Pola emosi pada remaja awal emosinya seringkali menunjukkan sifat sensitive, reaktif yang kuat, emosi yang bersifat negatif dan temperamental (mudah marah), dan cenderung meledak.
Kecerdasan emosi akan mempengaruhi cara penyesuaian pribadi dan sosial remaja. Masa remaja merupakan masa transisi dimana remaja sangat rentang terhadap terjadinya kenakalan dan kekerasan. Tindak kekerasan yang sering dijumpai di sekolah adalah perilaku bullying.
Gambar oleh Azmi Talib dari Pixabay |
Bullying adalah pola perilaku agresif yang melibatkan ketidakseimbangan kekuasaan dengan tujuan membuat orang lain merasa tidak nyaman, takut, dan sakit hati yang sering dilakukan atas dasar perbedaan.
Komisi Perlindungan Anak Indonesia (KPAI), Kekerasan terhadap anak secara nasional yaitu DKI Jakarta, Medan, Makassar, NTT, NTB dan Jawa Timur.
Menurut data Komisi Perlindungan Anak Indonesia (KPAI) mencatat terjadinya tingkat kekerasan yang dilakukan sesama siswa sebesar 41,2% di tingkat sekolah menengah pertama (SMP) dan 43,7% untuk tingkat Sekolah Menengah Atas (SMA) dengan kategori tertinggi kekerasan psikologis berupa pengucilan.
Lokasi yang sering menjadi tempat melakukan bullying diantaranya di koridor, ruang kelas, ruang ganti, ruang ganti di belakang sekolah, toilet, atau di jalan menuju rumah. Kekerasan ini dapat dilakukan pada saat jam pelajaran di kelas, istirahat, jam ekstrakulikuler, orientasi sekolah bagi siswa baru, bahkan ada pula terjadi pada saat study tour.

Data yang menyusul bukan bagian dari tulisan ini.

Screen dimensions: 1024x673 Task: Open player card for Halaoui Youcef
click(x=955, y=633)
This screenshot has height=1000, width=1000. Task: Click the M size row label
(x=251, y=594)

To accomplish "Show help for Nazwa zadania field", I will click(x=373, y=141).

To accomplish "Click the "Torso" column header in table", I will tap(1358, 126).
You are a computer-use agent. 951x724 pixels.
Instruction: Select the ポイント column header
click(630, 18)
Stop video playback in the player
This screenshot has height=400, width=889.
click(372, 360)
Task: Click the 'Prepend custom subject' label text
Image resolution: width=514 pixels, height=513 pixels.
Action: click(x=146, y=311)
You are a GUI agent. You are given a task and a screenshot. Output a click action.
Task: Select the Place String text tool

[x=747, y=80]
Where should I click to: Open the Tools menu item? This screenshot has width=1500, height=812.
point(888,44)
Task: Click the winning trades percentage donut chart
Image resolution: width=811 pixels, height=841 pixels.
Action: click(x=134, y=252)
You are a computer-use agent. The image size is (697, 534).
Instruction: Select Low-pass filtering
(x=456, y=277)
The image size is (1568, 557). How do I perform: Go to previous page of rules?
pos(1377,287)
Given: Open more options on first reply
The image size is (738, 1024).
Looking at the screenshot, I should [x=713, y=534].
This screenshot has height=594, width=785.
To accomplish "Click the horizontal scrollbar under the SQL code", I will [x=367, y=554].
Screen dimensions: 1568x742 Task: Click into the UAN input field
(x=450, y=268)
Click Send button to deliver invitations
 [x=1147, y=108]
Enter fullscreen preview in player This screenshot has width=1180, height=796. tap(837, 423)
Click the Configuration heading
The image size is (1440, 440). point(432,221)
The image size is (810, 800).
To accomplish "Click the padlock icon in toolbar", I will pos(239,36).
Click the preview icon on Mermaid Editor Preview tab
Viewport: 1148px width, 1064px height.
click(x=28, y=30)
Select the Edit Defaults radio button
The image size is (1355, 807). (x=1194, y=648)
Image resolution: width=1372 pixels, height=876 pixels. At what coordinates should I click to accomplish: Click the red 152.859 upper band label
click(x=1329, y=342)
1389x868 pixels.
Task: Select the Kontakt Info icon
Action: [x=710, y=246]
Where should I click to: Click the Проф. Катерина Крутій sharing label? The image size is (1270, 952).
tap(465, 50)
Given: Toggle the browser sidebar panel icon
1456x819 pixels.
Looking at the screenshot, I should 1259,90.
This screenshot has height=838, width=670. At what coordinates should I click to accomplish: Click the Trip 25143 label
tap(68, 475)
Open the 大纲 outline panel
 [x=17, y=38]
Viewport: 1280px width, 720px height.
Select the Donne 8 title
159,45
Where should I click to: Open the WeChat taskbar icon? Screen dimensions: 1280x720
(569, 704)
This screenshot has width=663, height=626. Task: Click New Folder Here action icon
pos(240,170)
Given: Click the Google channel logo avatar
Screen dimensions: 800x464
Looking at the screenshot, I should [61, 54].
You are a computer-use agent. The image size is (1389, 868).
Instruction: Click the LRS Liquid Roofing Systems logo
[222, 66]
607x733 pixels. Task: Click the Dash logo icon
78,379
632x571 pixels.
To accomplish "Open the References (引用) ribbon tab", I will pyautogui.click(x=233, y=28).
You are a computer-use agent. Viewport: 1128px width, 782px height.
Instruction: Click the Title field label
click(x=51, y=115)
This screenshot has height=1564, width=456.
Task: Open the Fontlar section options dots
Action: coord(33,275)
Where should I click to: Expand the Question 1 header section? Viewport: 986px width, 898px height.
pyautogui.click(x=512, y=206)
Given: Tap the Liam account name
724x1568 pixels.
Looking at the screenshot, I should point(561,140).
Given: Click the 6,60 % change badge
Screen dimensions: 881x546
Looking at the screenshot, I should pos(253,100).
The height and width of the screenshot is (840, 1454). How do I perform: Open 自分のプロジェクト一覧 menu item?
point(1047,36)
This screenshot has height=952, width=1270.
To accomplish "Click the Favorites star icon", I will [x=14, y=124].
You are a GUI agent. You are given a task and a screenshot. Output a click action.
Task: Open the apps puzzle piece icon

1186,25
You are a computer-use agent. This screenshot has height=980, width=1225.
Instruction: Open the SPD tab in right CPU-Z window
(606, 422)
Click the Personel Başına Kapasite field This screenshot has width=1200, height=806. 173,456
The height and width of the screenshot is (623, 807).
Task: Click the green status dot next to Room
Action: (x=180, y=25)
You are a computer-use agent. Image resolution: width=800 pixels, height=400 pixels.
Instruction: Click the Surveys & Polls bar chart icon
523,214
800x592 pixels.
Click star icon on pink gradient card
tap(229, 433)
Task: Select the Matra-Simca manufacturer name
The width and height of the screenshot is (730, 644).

Penelitian yang dilakukan oleh Pratiwi (2013) yaitu peran teman sebaya sangat berpengaruh terhadap perilaku bullying pada anak usia sekolah saat ini. Bentuk dukungan teman sebaya terhadap berbagai hal yang dilakukan oleh temannya menimbulkan rasa empati dan keakraban serta hubungan emosional yang memungkinkan adanya hubungan kekerasan terhadap teman sebaya mereka yang lain.